İşin ne ilginç yanı ise 42 ilin kongrelerinin yapmadan kongreye gidilmesiydi. Seçim yasası gereği münfesih duruma düşmüş il delegeleri ile kongreye gidilmemesi gerekiyordu. Ama ne yazık ki bu durum bile bile kongreye gidildi ve Mahmut Arıkan genel başkan seçtirildi.
İşin bir başka boyutu ise AKP’nin bile bünyesinden düşürdüğü ve hiçbir seçime girmeden nasıl bir tabana sahip oldukları bilinmeyen Deva ve Gelecek Partileri ile yeni bir parti kurma yoluna gidilmesiydi. O kadar aceleye getirildi ki kayyuma gidilecek iki aylık süre bile beklenilmeden “Yeni Yol” adında bir parti kurdular. Acaba bu tabanları belli olmayan iki parti ile yola çıkan ve son belediye seçimleri ile % 0.5 gibi düşük bir oy oranına sahip Saadet Partisini kim veya kimler böyle bir yola girmesine sebep oldu. Ve Saadet Partisini sonu belli olmayan bir maceraya bu yönetim ne adına sürükledi. Bu durum Erbakan Hocamızın kurduğu son partiyi bitirmek olduğunu bilemeyecek kadar bir maceraya sürükleyenler bunun vebali altında kalacaklardır. Çünkü bu durum Saadet Partisini sonu belli olmayan bir duruma düşürüyor…

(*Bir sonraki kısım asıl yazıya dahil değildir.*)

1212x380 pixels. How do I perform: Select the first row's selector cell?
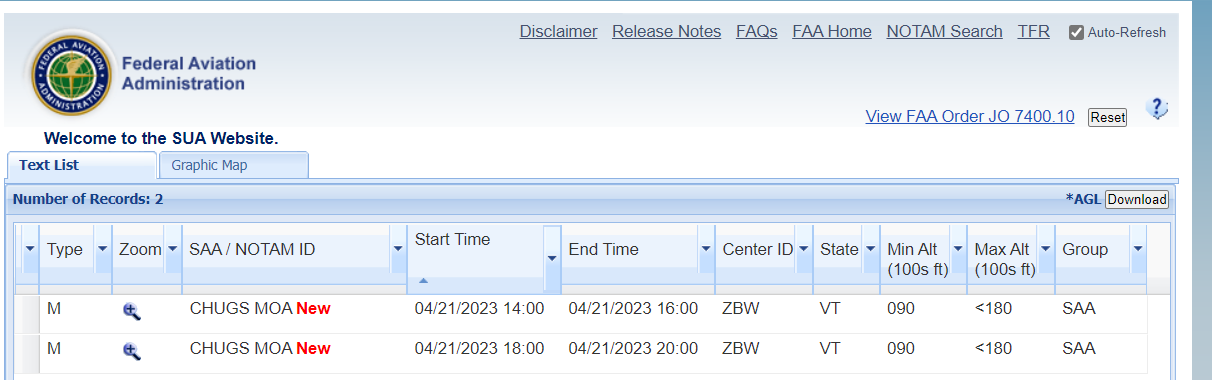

Bu duruma biz davasına sadık milli görücüler fazla seyirci kalamazdık ve 10 arkadaş ile Saadet Partimizi düştüğü bu durumdan kurtarmak ve Erbakan Hocamızın koyduğu temellere yeniden oturtmak için Kayyuma müracaat ettik.

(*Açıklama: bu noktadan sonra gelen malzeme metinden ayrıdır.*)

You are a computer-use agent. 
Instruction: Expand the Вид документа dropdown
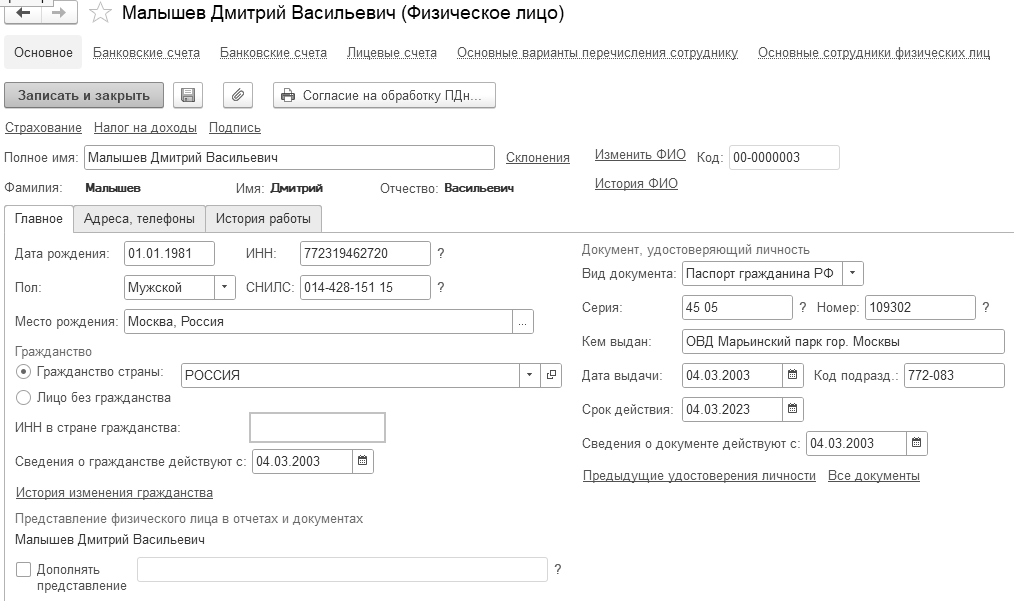point(852,273)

Çünkü göz göre göre Milli Görüşün son partisi Saadet, AKP’nin artıkları ile batıl bir zeminin bataklığına doğru sürükleniyordu. Bu duruma fazla dayanamadık ve hukuki hakkımızı kullanarak Kayyuma gidilmesi üzerine karar verdik ve kararımızı zamanında uygulamaya koyduk.
Hiç kimsenin kınamasına ve eleştirilerine bakmaksızın partimizi düşürüldüğü konumdan kurtarıp Erbakan Hocamızın koyduğu temel ilkelere oturtmak adına bu adımı attık.

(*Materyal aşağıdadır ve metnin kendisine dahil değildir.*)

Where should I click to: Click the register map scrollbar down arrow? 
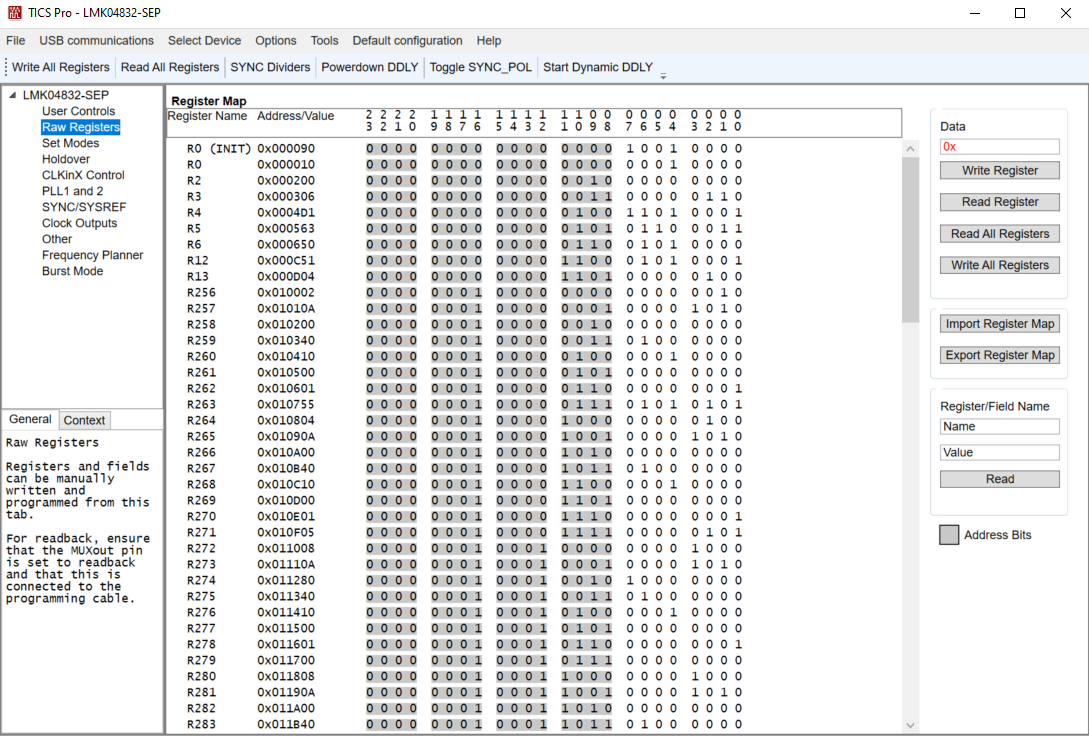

Temel hedefleri Yeni Yol adıyla açılan parti eğer ülke genelinde ümit verici bir konuma gelirse ileride Abdullah Gül’ü partinin başına geçirip yoluna devam etmek olan bu siyasi hareket bizim milli görüş davamıza zarar vereceğine inandığımızdan dolayı bu yola başvurduk. Bu siyasi girişim Erbakan Hocamızın yıllarını verdiği Milli Görüş toprağa gömüp üzerine beton dökmektir. Biz buna asla müsaade etmeyiz ve etmedikte…
Saadet Partisini yeniden “İslam Birliği Projesi” ve “siyonizme karşı dik durma” çalışma ve eylemlerine geçirmek için bu adımı attık. Kayyuma gitme hususunda bizler asla geri adım atma gibi bir düşüncemiz olmadığı gibi derkenar edilmiş bu kutsal davanın mücahitlerini bu çalışmamızda yanımızda görmek istiyoruz.